“Life is Short. Have an Affair.” And Then Settle With the FTC.
Yesterday, the Federal Trade Commission (“FTC”) announced a settlement with the owners of “dating site” AshleyMadison.com, arising from a July 2015 data breach that received broad media coverage. According to a proposed order filed in the District Court for the District of Columbia, the operators of the website are also simultaneously settling with thirteen states—including New York—and the District of Columbia.
AshleyMadison.com—a website that offers to connect married people seeking to have an affair—suffered a data breach in July 2015. A month later, the hackers released 9.7 gigabytes of information obtained from the hack, including the full names, usernames, and e-mail addresses of the website’s customers. Notably, the released data included information about users who had previously paid $19 to have their accounts deleted. All told, more than 36 million users (nearly all men) had their information publicly disclosed as a result of the hack.
The settlement requires the AshleyMadison.com owners to pay a total of $1.6 million to resolve the FTC and state actions. But the consequences are not just financial.

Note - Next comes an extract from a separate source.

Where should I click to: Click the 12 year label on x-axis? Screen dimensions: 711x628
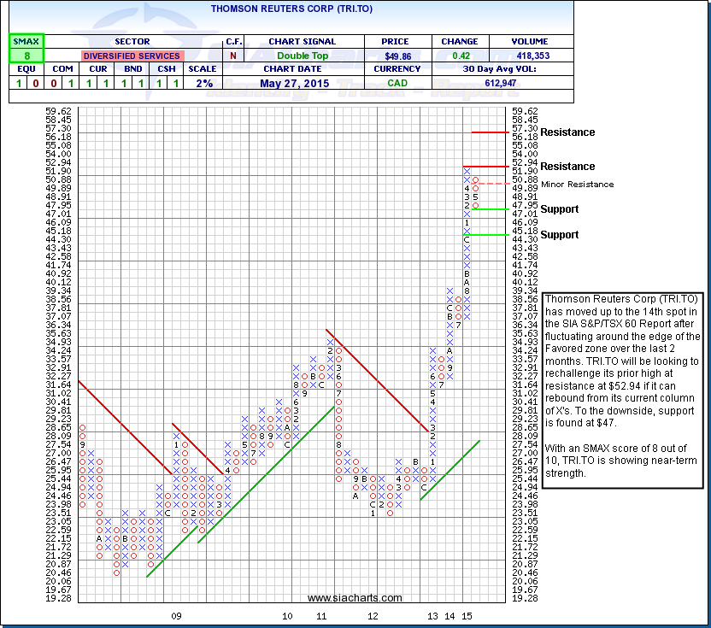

The website must also establish a “comprehensive information security program” and obtain initial and biennial data security assessments from a “qualified, objective, independent third-party professional” for the next 20 years.
The mandatory data security program imposed in the settlement requires the owners of AshleyMadison.com to develop a “reasonably designed” program to protect users’ data. Rather than taking a prescriptive approach, the FTC order sets out general principles, “the content and implementation of which must be fully documented and in writing.” The program must contain safeguards appropriate to the business’s size and complexity, the nature and scope of its activities, and the sensitivity of the personal information collected from or about consumers. This approach—setting forth principles rather than specific requirements—offers a glimpse into the FTC’s thinking about how to assess what constitutes a “reasonable” data security program.
Not only did the AshleyMadison.com breach expose customer data, it also revealed that employees for the website had created thousands of fake profiles—all but three of which purported to be women—to entice users to join the website. According to the FTC’s complaint, these fake profiles were created by using information, including photographs, from members of the website. As part of the settlement, employees of AshleyMadison.com are permanently prohibited from creating fake profiles, mispresenting how they “collect” or “use” personal information, and lying about the number of actual users on their websites.
Even with this settlement, the website’s troubles are far from over. It faces multiple class action lawsuits, most which have been consolidated in the Eastern District of Missouri, though the plaintiffs in those suits have faced additional embarrassment by having to reveal their true identities. But all is not lost for AshleyMadison.com. Despite the reputational hit the company took as a result of the breach, with a little rebranding, the website has reportedly gained an additional 7 million users since July of this year.